**WHAT IS REQUIRED**: Once you have checked each line below, report only the number of lines that contain the word "Wildberries".

--- INFORMATION GIVEN ---

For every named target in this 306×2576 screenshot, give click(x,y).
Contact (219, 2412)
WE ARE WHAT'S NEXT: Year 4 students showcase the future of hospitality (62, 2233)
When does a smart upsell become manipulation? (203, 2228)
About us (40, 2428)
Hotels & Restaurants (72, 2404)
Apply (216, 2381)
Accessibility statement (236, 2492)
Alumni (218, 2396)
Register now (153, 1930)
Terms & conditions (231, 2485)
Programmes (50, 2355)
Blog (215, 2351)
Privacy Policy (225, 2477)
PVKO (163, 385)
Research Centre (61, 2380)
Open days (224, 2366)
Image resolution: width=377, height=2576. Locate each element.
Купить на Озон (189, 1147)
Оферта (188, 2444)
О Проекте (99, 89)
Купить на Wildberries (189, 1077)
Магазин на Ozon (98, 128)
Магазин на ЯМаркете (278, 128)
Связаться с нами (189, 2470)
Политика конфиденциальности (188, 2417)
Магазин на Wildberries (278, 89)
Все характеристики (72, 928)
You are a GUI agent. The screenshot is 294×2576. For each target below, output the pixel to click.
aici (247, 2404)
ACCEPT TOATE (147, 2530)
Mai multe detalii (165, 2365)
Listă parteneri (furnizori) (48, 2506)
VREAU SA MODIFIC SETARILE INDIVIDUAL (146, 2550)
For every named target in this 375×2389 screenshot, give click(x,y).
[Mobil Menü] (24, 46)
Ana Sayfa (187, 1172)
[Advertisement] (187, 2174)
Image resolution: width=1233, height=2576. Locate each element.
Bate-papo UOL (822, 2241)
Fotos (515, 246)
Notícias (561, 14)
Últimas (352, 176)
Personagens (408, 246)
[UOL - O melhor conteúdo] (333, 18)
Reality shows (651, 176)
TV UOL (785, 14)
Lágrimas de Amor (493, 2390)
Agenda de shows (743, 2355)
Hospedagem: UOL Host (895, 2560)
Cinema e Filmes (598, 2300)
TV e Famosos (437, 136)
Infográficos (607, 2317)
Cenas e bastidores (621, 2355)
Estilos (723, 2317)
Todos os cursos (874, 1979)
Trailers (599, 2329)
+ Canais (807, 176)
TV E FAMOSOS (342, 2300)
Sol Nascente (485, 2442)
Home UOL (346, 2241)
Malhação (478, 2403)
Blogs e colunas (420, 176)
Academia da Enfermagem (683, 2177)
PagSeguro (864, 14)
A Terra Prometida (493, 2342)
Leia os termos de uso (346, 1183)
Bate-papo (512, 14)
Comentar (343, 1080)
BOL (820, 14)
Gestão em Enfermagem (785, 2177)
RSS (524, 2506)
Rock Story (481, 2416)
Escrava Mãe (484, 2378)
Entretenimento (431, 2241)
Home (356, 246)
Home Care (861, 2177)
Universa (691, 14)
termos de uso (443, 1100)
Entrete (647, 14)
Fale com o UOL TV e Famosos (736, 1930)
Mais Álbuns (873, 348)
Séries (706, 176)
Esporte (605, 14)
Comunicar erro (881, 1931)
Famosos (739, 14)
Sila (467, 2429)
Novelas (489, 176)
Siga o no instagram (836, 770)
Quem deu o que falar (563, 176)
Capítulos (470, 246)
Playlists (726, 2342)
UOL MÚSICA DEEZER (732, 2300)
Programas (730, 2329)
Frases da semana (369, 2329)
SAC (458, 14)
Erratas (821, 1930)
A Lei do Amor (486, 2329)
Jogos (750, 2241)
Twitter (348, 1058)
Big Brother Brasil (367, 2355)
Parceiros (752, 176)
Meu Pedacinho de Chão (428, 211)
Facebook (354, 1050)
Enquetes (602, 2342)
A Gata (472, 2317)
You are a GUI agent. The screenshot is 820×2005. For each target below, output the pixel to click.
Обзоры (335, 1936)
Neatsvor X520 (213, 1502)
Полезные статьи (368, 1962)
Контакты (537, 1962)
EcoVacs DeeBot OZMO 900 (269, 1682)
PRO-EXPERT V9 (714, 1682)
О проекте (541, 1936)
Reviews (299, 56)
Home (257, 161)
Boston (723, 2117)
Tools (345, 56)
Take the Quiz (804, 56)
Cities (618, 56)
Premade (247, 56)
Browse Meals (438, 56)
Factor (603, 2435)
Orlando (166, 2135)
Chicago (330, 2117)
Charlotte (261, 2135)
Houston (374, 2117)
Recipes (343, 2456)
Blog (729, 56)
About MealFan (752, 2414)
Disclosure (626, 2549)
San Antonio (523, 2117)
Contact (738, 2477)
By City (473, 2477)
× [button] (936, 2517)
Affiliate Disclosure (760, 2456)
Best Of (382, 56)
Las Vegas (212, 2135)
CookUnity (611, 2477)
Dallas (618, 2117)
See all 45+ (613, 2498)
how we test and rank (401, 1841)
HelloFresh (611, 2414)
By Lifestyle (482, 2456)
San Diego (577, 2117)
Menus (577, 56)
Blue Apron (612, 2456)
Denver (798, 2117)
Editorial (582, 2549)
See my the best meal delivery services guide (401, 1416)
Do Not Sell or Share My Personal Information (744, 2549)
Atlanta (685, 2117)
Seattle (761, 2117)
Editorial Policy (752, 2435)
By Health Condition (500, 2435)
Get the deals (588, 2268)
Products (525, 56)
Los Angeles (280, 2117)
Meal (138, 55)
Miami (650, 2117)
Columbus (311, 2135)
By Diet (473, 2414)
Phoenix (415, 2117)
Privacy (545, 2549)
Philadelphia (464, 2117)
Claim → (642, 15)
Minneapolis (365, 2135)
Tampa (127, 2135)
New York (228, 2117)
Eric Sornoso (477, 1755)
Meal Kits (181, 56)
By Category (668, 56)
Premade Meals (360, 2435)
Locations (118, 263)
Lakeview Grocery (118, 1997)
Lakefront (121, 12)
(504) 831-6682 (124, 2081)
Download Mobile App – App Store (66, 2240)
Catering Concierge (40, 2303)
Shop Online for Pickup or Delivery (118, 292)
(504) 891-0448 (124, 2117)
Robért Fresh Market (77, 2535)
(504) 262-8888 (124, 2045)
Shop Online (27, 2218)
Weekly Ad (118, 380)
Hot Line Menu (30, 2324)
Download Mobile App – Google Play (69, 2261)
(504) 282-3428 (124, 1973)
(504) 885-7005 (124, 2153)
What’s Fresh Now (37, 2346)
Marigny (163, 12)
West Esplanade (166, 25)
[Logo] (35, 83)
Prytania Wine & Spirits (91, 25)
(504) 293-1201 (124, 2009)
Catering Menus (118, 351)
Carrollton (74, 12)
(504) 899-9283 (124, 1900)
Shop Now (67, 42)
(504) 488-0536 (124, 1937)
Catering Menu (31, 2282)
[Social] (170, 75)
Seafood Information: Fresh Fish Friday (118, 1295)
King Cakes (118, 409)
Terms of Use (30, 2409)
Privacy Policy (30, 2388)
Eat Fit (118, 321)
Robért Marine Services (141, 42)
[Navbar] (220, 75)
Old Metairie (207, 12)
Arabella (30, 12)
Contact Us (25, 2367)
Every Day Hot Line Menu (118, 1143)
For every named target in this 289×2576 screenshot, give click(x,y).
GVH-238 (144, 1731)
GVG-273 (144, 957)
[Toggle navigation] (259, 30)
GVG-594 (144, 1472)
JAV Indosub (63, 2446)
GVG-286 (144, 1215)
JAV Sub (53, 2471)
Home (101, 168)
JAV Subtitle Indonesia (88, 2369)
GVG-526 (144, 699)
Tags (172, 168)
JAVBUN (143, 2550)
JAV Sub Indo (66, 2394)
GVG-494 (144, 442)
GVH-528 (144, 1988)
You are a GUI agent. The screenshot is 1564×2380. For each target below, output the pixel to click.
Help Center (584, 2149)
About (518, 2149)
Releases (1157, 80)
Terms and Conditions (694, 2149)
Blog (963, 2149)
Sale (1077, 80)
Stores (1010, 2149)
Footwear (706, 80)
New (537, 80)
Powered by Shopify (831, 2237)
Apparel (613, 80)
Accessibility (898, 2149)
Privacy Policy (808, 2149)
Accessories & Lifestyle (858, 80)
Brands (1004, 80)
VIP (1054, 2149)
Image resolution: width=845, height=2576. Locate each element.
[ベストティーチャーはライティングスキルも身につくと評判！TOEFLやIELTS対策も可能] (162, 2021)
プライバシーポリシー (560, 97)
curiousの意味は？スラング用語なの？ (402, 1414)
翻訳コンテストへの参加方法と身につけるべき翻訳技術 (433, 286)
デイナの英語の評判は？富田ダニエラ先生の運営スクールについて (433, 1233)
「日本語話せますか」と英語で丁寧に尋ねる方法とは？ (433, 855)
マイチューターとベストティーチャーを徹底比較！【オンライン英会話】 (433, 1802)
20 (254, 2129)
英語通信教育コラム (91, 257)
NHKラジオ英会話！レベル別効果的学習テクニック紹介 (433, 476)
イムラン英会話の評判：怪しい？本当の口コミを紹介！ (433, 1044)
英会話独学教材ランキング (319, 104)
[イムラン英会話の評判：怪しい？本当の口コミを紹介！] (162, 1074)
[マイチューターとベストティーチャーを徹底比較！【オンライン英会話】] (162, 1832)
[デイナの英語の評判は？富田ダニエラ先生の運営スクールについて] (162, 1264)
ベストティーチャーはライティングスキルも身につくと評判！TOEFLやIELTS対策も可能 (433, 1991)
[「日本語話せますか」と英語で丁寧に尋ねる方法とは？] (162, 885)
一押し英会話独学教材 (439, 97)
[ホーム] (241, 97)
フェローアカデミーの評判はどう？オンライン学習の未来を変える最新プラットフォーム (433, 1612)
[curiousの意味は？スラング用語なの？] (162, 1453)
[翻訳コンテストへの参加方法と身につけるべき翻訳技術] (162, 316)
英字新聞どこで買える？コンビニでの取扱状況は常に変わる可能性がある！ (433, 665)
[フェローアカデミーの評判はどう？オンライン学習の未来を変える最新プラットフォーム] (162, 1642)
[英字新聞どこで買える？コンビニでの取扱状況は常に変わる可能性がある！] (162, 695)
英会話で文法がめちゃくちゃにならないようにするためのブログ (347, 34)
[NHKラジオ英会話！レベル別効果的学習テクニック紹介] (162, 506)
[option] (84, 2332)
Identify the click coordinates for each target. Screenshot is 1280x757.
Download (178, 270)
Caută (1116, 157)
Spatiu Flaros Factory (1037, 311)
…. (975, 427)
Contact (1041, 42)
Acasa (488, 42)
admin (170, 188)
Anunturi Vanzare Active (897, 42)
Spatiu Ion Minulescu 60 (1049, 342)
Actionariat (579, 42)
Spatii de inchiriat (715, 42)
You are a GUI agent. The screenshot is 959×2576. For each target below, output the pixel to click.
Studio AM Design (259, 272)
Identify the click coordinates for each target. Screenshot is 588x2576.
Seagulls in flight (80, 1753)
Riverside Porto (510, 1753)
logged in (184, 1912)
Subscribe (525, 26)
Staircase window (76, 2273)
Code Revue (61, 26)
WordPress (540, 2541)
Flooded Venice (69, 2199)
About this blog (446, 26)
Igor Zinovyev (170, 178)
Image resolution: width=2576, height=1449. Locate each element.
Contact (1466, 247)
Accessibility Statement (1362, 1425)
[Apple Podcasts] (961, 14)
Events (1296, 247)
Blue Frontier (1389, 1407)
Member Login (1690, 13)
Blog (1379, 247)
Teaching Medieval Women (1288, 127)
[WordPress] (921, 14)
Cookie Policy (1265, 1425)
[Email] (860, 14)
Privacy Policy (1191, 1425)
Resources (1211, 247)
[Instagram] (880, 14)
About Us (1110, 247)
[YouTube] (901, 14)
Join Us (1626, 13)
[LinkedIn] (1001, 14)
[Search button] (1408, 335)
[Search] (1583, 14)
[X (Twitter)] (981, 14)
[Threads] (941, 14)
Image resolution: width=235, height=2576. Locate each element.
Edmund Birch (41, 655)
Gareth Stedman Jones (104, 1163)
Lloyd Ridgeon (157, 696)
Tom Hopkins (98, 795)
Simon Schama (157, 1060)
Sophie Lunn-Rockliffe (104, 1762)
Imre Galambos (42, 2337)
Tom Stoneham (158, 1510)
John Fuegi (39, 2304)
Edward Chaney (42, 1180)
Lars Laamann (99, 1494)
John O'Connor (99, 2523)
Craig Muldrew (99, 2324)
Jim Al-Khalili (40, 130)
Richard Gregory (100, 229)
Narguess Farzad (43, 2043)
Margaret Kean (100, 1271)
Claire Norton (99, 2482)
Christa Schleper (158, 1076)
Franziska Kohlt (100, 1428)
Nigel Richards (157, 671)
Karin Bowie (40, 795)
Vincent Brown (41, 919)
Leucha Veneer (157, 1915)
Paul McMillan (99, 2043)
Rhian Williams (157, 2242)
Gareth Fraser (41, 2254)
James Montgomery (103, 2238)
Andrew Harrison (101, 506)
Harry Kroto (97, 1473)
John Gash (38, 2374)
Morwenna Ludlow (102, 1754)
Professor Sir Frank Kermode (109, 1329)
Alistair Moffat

---

**REPLY**: 2